Обсуждение: initial sync of multiple streaming slaves simultaneously

Поиск

Список

Период

Сортировка

initial sync of multiple streaming slaves simultaneously

От

Mike Roest

Дата:

19 сентября 2012 г., 15:59:17

Hey Everyone,

We currently have a 9.1.5 postgres cluster running using streaming replication. We have 3 nodes right now

2 - local that are setup with pacemaker for a HA master/slave set failover cluster

1 - remote as a DR.

Currently we're syncing with the pretty standard routine

clear local datadir

pg_start_backup

sync datadir with fast-archiver (https://github.com/replicon/fast-archiver)

pg_stop_backup

start slave

We use the streaming replication with wal_keep_segments set to 1000 to get the required WAL files to the slaves.

With this procedure we can currently only sync one of the slaves at a time if we failover. As when the second machine goes to start the sync it errors out cause trying to run pg_start_backup fails.

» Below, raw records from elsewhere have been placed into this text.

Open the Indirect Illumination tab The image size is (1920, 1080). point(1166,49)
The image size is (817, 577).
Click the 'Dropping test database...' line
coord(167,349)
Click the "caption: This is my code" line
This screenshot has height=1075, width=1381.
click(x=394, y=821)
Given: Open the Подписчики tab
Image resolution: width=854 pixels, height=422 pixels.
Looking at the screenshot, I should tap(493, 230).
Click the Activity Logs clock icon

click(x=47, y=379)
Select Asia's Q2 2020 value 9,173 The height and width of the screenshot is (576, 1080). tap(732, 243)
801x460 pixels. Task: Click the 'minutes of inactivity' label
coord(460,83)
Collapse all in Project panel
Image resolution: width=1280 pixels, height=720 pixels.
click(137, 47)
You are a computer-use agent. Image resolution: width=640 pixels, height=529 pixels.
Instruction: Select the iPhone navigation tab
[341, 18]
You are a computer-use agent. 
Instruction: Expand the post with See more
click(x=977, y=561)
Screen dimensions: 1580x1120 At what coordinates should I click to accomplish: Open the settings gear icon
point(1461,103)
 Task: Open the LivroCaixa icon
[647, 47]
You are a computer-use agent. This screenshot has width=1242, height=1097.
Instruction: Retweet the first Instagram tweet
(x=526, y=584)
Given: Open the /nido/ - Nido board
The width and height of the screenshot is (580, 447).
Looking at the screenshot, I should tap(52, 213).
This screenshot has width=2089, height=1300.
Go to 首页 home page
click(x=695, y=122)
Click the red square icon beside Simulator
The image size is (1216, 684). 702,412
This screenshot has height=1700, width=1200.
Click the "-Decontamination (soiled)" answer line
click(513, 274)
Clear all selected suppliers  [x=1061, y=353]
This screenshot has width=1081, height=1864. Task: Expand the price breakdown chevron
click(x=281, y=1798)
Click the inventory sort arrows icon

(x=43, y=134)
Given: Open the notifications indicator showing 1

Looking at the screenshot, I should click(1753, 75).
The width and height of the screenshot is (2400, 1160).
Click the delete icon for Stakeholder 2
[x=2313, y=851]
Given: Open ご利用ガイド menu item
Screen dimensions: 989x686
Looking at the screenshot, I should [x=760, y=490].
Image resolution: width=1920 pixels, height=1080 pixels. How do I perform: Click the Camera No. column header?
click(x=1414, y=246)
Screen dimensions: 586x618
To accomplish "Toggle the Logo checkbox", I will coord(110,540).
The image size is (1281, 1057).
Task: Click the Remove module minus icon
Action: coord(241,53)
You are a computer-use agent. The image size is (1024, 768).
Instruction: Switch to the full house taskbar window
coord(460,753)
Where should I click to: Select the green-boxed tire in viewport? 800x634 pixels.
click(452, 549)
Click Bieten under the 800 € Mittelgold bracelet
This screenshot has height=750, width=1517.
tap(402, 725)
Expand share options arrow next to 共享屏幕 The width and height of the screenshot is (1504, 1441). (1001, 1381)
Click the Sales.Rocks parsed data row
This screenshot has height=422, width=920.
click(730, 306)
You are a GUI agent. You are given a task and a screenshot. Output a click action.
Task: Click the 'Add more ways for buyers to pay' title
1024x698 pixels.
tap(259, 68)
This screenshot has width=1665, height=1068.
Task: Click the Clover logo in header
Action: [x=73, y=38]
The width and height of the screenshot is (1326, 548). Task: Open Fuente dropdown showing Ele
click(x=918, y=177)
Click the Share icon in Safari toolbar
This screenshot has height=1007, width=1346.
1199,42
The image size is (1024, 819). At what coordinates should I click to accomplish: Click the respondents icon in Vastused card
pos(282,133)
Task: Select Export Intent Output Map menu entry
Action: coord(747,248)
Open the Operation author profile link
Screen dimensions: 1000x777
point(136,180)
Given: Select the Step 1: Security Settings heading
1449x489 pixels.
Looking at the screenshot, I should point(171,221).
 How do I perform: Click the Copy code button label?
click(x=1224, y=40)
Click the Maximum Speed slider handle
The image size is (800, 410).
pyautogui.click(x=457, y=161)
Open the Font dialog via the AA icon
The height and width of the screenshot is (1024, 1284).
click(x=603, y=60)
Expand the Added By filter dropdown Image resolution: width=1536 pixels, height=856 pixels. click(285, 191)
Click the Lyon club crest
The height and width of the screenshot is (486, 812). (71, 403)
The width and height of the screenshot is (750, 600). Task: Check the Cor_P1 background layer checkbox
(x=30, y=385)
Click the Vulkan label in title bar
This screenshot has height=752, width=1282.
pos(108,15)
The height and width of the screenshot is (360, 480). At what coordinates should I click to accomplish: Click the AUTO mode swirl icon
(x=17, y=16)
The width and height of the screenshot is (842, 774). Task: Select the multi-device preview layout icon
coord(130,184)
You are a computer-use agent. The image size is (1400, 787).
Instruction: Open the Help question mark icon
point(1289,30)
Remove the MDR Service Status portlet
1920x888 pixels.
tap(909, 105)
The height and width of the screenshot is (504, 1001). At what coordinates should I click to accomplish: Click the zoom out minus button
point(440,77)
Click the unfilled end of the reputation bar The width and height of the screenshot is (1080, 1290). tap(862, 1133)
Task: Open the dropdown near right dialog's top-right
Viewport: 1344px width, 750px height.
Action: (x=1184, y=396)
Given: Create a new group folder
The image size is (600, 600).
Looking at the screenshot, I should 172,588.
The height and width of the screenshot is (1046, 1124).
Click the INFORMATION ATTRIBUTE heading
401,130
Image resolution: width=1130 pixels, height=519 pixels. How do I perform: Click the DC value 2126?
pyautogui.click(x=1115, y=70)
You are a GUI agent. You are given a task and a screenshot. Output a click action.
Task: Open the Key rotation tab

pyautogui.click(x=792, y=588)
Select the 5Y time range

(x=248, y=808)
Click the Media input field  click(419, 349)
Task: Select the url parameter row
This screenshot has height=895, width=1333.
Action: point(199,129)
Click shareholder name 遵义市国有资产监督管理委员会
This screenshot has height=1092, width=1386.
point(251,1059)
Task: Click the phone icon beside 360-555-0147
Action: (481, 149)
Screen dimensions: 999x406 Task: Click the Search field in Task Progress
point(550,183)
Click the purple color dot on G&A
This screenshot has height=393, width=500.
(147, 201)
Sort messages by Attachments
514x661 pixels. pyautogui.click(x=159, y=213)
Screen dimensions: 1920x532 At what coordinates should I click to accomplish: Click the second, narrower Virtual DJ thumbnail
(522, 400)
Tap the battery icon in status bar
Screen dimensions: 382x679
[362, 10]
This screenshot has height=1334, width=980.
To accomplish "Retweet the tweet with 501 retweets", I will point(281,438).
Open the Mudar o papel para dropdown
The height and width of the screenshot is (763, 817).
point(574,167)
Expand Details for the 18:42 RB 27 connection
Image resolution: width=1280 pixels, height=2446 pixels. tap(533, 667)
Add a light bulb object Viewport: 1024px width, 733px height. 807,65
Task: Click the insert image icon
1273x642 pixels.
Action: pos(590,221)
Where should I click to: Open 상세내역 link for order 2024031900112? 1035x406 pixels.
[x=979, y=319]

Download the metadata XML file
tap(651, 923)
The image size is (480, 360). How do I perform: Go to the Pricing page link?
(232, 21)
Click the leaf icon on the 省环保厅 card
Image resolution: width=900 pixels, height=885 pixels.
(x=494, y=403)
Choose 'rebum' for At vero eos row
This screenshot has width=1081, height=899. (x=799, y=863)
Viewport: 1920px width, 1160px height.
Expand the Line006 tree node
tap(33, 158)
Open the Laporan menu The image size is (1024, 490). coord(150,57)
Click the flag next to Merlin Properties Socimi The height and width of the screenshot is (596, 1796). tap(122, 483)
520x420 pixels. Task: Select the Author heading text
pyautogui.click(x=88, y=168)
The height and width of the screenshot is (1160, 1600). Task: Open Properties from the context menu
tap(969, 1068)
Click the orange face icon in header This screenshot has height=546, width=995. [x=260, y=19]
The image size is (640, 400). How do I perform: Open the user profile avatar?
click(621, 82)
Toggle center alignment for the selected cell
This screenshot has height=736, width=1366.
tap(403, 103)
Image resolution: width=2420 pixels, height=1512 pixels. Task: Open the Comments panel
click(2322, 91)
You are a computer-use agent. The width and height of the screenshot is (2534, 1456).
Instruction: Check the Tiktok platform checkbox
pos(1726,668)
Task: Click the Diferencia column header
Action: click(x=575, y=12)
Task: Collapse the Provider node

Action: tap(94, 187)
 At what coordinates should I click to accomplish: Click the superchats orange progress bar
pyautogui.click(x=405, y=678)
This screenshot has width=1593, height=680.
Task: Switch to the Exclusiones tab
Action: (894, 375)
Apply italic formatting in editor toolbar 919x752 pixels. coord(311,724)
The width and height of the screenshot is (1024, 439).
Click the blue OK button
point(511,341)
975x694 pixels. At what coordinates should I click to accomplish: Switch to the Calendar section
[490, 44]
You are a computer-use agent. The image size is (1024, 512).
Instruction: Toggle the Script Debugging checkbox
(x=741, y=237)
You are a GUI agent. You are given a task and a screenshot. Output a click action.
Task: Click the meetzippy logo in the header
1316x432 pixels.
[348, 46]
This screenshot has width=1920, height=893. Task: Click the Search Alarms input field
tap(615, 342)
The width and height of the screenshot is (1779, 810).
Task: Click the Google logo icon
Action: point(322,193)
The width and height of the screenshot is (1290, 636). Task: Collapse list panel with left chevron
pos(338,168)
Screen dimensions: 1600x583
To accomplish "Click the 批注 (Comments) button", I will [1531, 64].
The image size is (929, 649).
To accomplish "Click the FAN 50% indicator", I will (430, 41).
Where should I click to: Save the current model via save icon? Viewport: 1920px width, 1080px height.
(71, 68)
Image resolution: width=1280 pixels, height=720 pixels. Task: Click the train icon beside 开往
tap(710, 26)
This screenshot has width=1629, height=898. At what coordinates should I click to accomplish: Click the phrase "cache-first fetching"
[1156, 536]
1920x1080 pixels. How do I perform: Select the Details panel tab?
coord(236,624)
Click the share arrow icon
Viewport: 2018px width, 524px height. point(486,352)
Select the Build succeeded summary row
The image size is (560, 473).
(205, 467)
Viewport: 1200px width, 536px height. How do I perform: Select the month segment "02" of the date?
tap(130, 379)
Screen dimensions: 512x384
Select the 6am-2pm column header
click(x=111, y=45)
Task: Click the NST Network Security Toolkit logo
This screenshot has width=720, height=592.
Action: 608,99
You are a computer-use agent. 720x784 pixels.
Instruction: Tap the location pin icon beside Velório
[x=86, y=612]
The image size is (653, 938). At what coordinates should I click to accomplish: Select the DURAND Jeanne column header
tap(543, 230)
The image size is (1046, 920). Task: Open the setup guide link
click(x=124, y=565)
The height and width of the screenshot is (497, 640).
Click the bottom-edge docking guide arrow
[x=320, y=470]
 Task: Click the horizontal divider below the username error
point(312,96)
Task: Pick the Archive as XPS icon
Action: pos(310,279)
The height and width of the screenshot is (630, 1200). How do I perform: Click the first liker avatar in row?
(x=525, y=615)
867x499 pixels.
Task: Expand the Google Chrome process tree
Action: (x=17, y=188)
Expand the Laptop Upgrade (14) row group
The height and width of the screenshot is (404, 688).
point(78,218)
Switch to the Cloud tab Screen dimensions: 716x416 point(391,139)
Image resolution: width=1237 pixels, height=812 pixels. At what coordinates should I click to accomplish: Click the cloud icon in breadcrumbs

We're looking into was to allow both the slave and the DR to sync at the same time.

The procedure I'm currently testing is

clear localdatadir

pg_start_backup

scp datadir/backuplabel

pg_stop_backup

sync datadir with fast-archiver

start slave

This seems to be working and the slave comes up correctly and streams the WAL files it needs from the backup_label that was copied during the pg_start_backup/pg_stop_backup

Is there any hidden issue with this that we haven't seen. Or does anyone have suggestions as to an alternate procedure that will allow 2 slaves to sync concurrently.

Thanks

Re: initial sync of multiple streaming slaves simultaneously

От

Lonni J Friedman

Дата:

19 сентября 2012 г., 16:03:12

On Wed, Sep 19, 2012 at 8:59 AM, Mike Roest <mike.roest@replicon.com> wrote:
> Hey Everyone,
>     We currently have a 9.1.5 postgres cluster running using streaming
> replication.  We have 3 nodes right now
>
> 2 - local that are setup with pacemaker for a HA master/slave set failover
> cluster
> 1 - remote as a DR.
>
> Currently we're syncing with the pretty standard routine
>
> clear local datadir
> pg_start_backup
> sync datadir with fast-archiver (https://github.com/replicon/fast-archiver)
> pg_stop_backup
> start slave
>
> We use the streaming replication with wal_keep_segments set to 1000 to get
> the required WAL files to the slaves.
>
> With this procedure we can currently only sync one of the slaves at a time
> if we failover.  As when the second machine goes to start the sync it errors
> out cause trying to run pg_start_backup fails.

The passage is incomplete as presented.